ABSTRACT. In a prediction market, investors buy and sell contracts linked to the outcome of real-world events such as “Donald Trump will be Re-Elected President in 2024”. The contract prices range between $0 and $1, and represent investors perceived likelihood of the event’s outcome (1). Prices are driven by supply and demand as the investors react to new information they believe is pertinent to an event. Thus, the price of a contract is largely driven by human behavior as information travels over the network of investors. Additionally, the price of a contract rises (falls) to $1 ($0) as a market closes and the outcome of an event is realized; providing a ground truth that can be exploited to determine properties of financial systems (Figure 1, A).

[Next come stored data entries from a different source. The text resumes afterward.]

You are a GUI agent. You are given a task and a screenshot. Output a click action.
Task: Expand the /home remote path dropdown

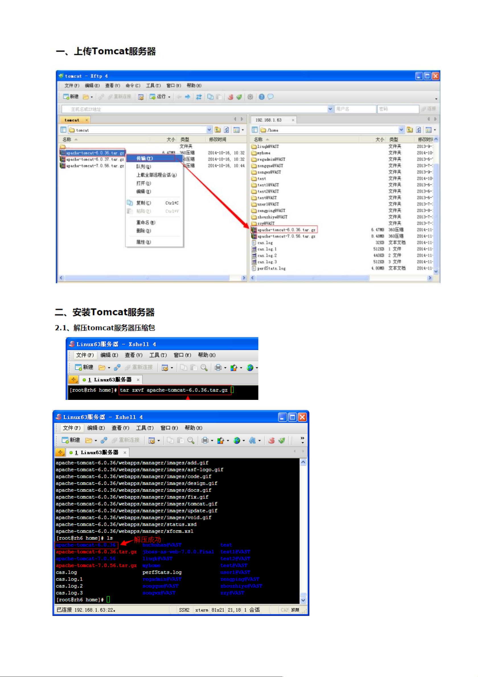(401, 130)
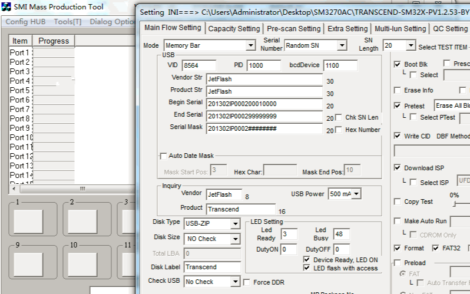This screenshot has height=294, width=470.
Task: Switch to the Capacity Setting tab
Action: tap(234, 28)
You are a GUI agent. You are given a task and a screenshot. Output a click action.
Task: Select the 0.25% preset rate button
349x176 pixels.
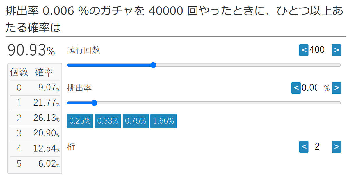pyautogui.click(x=80, y=121)

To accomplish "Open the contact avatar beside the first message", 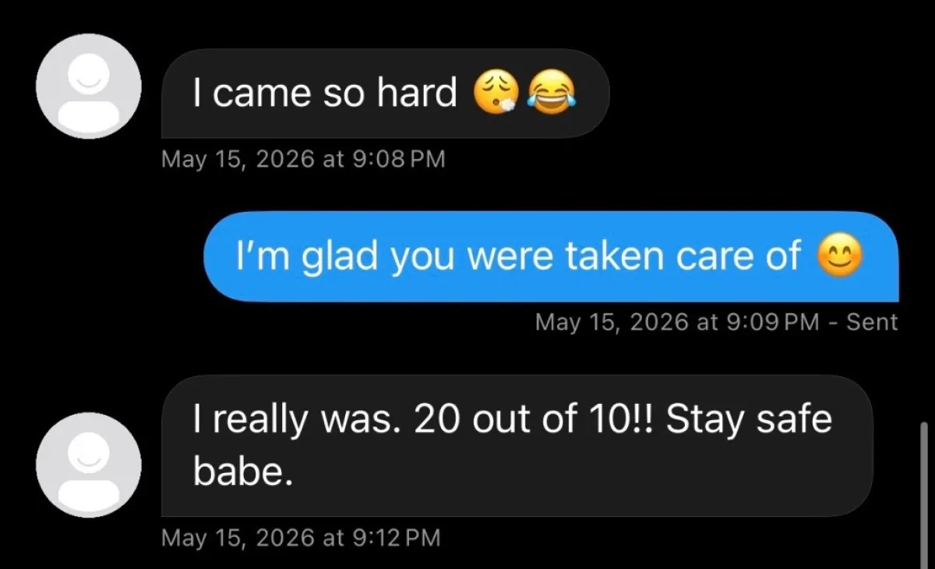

Prediction market literature has largely discussed the accuracy of these markets, asking whether the contract (e.g., a presidential candidate) with the highest price is actually predictive of the winner (2). Comparatively little research attempts to explain the dynamics that brought the market to an (in)accurate prediction. Here, study these dynamics using 2859 contracts provided by a popular online prediction market – PredictIt. Our data covers a wide variety of events from 2014 to 2021 ranging from elections, legislative actions, and career milestones of politicians. Despite this heterogeneity, we find striking universal patterns in the distribution of fluctuations and the number of traded contracts over time (Figure 1, B). In addition, we quantify the long-term memory of these time series with the Hurst exponent; allowing us to classify time series as mean-reverting, random-walk like, and trending. We find that Hurst exponent distributions also exhibit universal patterns, and time series with similar Hurst exponents have similar shapes. Our findings suggest that complexity of human interactions that drive prediction market dynamics can be embedded in a low-dimensional space of variables, opening the door to mechanistic modelling of these systems.